For the past week, the kids of Cartoon Network’s Craig of the Creek have been building up to and teetering on the brink of war with one another as part of the third season’s “Capture the Flag” arc. Despite all the obvious warning signs, there was little Craig to do to stop his fellow Creek Kids from being won over by King Xavier’s promise of free candy for in exchange for total control of the Creek.
As the Creek’s balance of power shifted under Xavier’s draconian rule, Craig immediately began to feel as if his personal connection to the space and his friends was being endangered, particularly after Xavier found a way to get Craig grounded and stuck at home. As each episode within the “Capture the Flag” arc has found different ways of textually showing how Xavier’s takeover the Creek sets off a real personal crisis for Craig, the arc’s music has also stood out as an important part of Craig of the Creek’s storytelling.
Like the original, the new arrangement of Craig of the Creek’s ending theme from series composer Jeff Rosenstock is much more relaxed and low-key than the high-energy, pop-punk opener. But where the original has a more relaxed and contented vibe to it, the new arrangement’s been decidedly more foreboding and hopeless, something Rosenstock told io9 via e-mail was his goal.
“The terror in this arc feels real, so I wanted this arrangement to feel empty because essentially the soul is being sucked out of the creek,” Rosenstock said. “I stripped everything but vocals out at first ‘cause I was picturing an empty creek, and it was a little too weird (and not very good), so I brought back in this one timpani from the original version and added a tense synth playing some minimal dark tones. It was cool to see that it scared some of the internet.”
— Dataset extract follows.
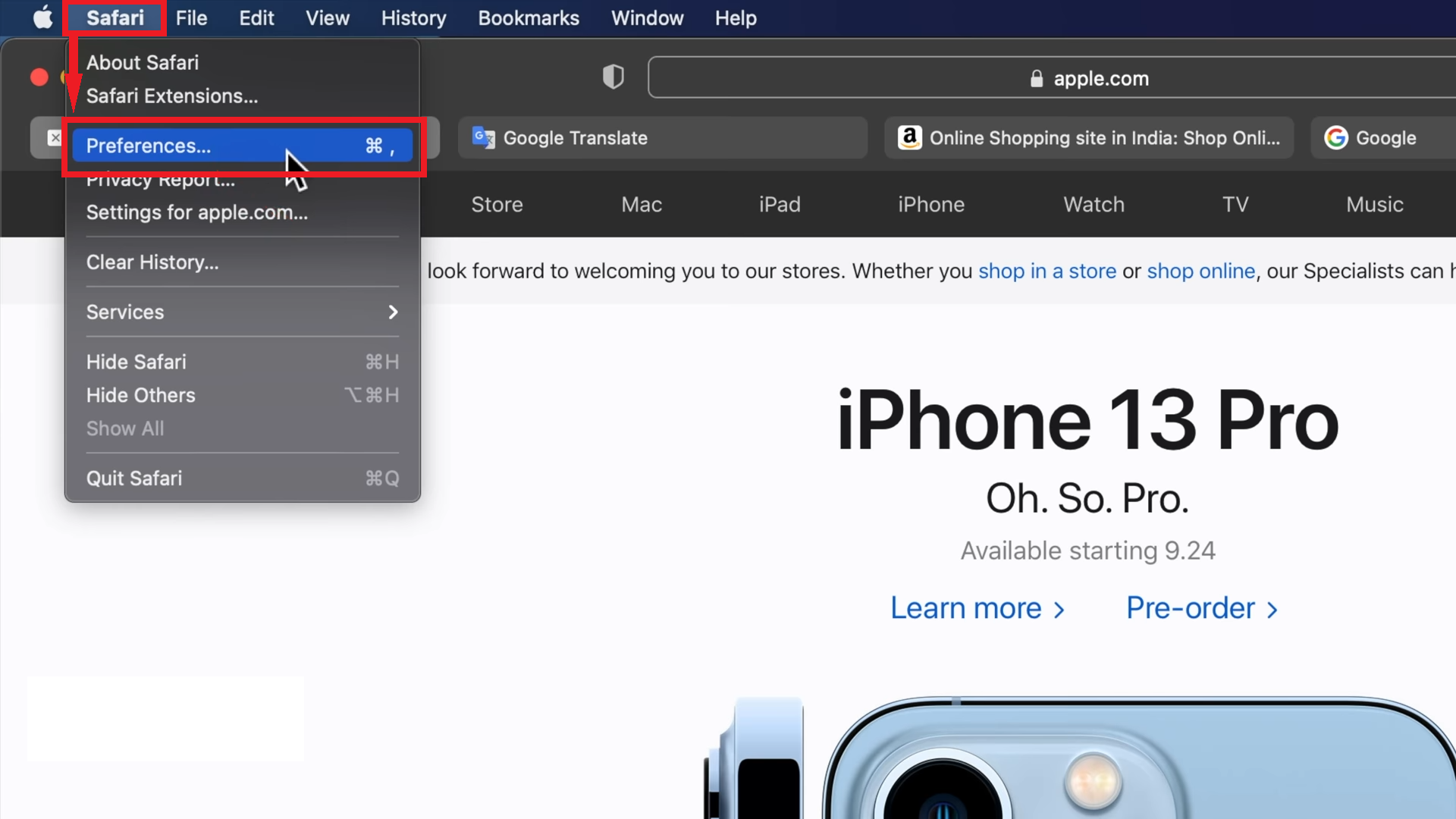
Task: Open the History menu
Action: (413, 17)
Though the “Capture The Flag” episodes aren’t the first time Craig of the Creek’s put a special spin on its ending theme, Rosenstock explained how the series sound has grown and evolved organically as more characters like the 10 Speeds—the local kids’ biker ‘gang’ of trick cyclists—and the Tea Timers—the rich kids of the Creek with a passion for fancy afternoon teas—becoming part of the story.
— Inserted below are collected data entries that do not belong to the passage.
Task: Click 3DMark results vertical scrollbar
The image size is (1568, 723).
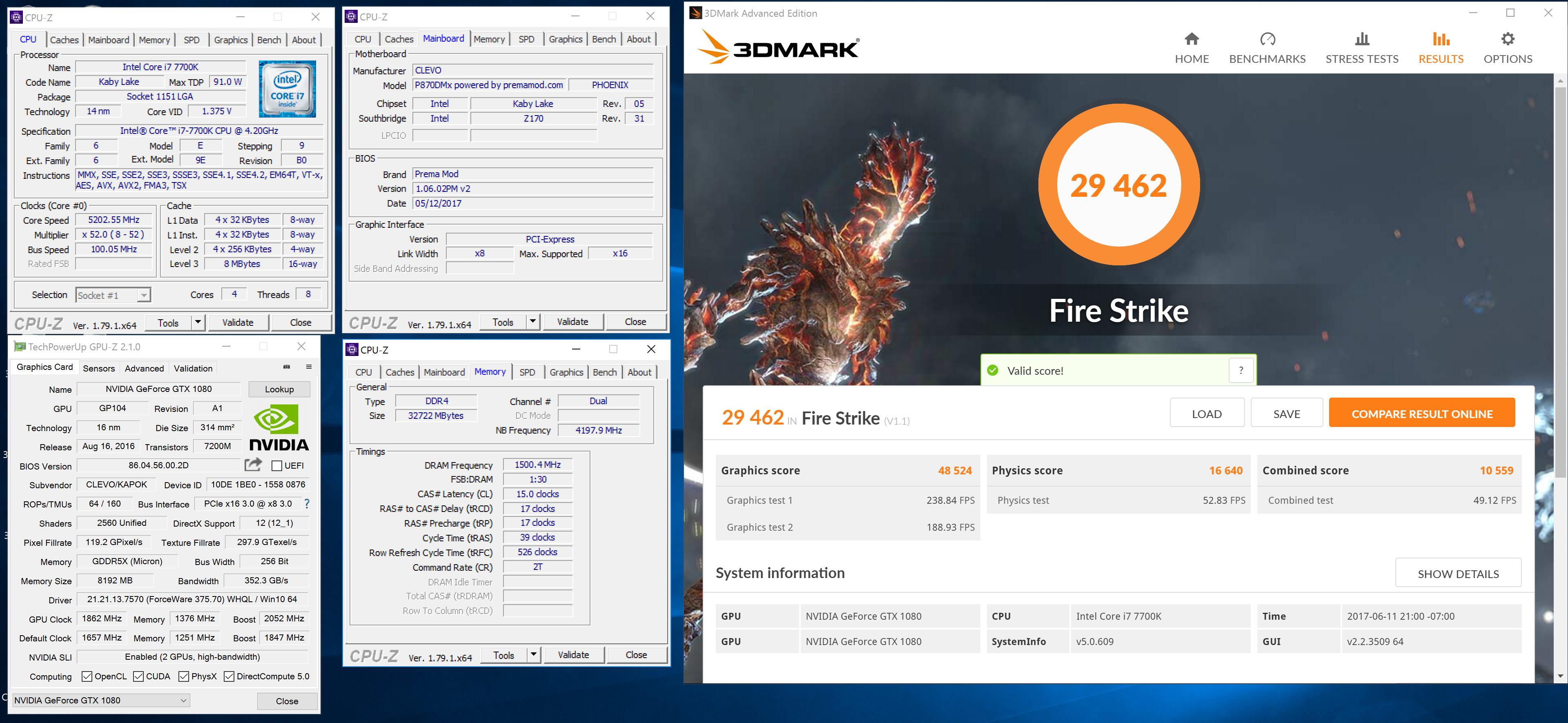Action: tap(1560, 280)
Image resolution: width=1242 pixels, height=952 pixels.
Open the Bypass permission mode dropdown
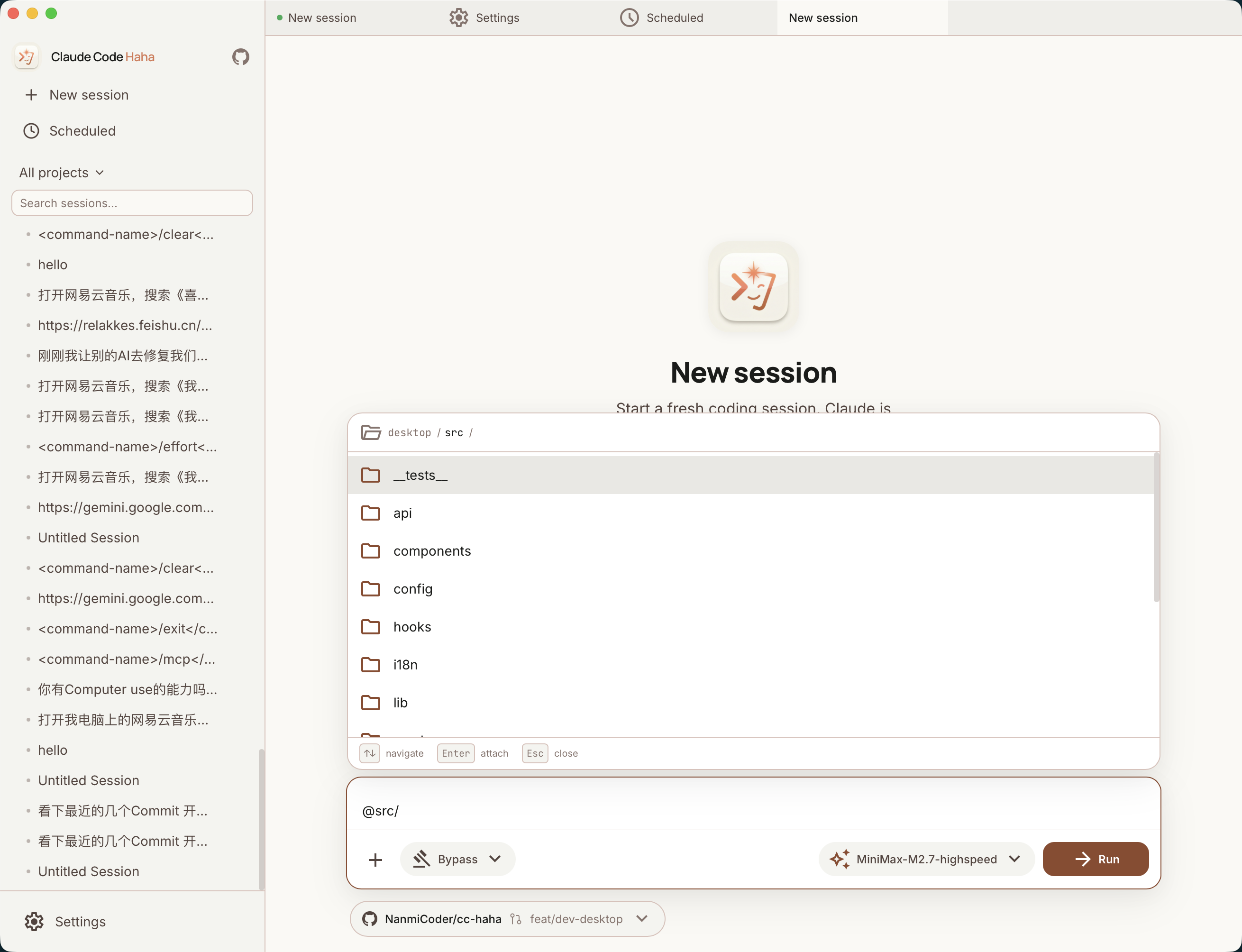458,859
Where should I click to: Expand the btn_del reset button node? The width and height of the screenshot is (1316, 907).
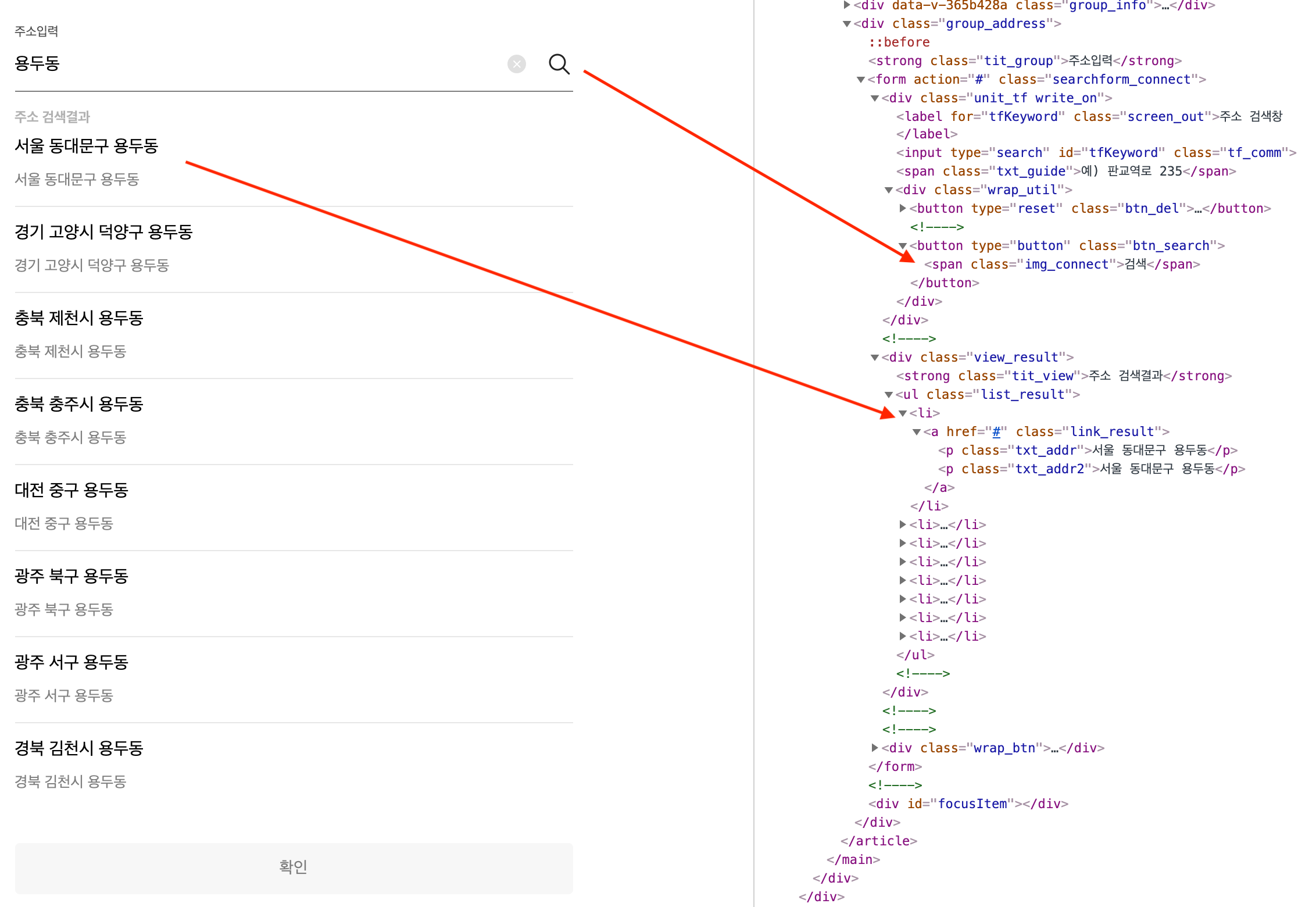click(x=903, y=208)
“As the plotlines have grown more intricate as more of these kids interact with each other, I try to take advantage of the freshness that adds to the show and see where mixing these different ingredients up will take me,” Rosenstock described. “I wanna ride those waves, grow alongside the show and keep trying to improve my music so I don’t mess it all up at the end of the process! And I want to do that without losing the vocabulary of ska and punk that has always been at the core since the pilot—even if that hasn’t historically lent itself to cinematic scores—because it adds a fun energy to the heavy moments.”
As much of an exciting experience as scoring “Capture the Flag” was for Rosenstock, he pointed out that it was it was still very much a taxing creative process with the kinds of roadblocks all artists end up facing when they’re trying to bring something to life. Annoying as those hurdles can be, Rosenstock said, finding that perfect sound makes it all worthwhile.
“Of course, this all came with the usual level of frustration, beating myself up for not finding the right notes, arrangements or tempos, not being able to play something good enough, falling down, getting back up again, etc etc,” Rosenstock recalled. “That’s just part of it though. It’s a quest to find the right sounds and it’s super satisfying when it feels like everything melds together.”
Craig of the Creek’s first two seasons are now streaming on HBO Max.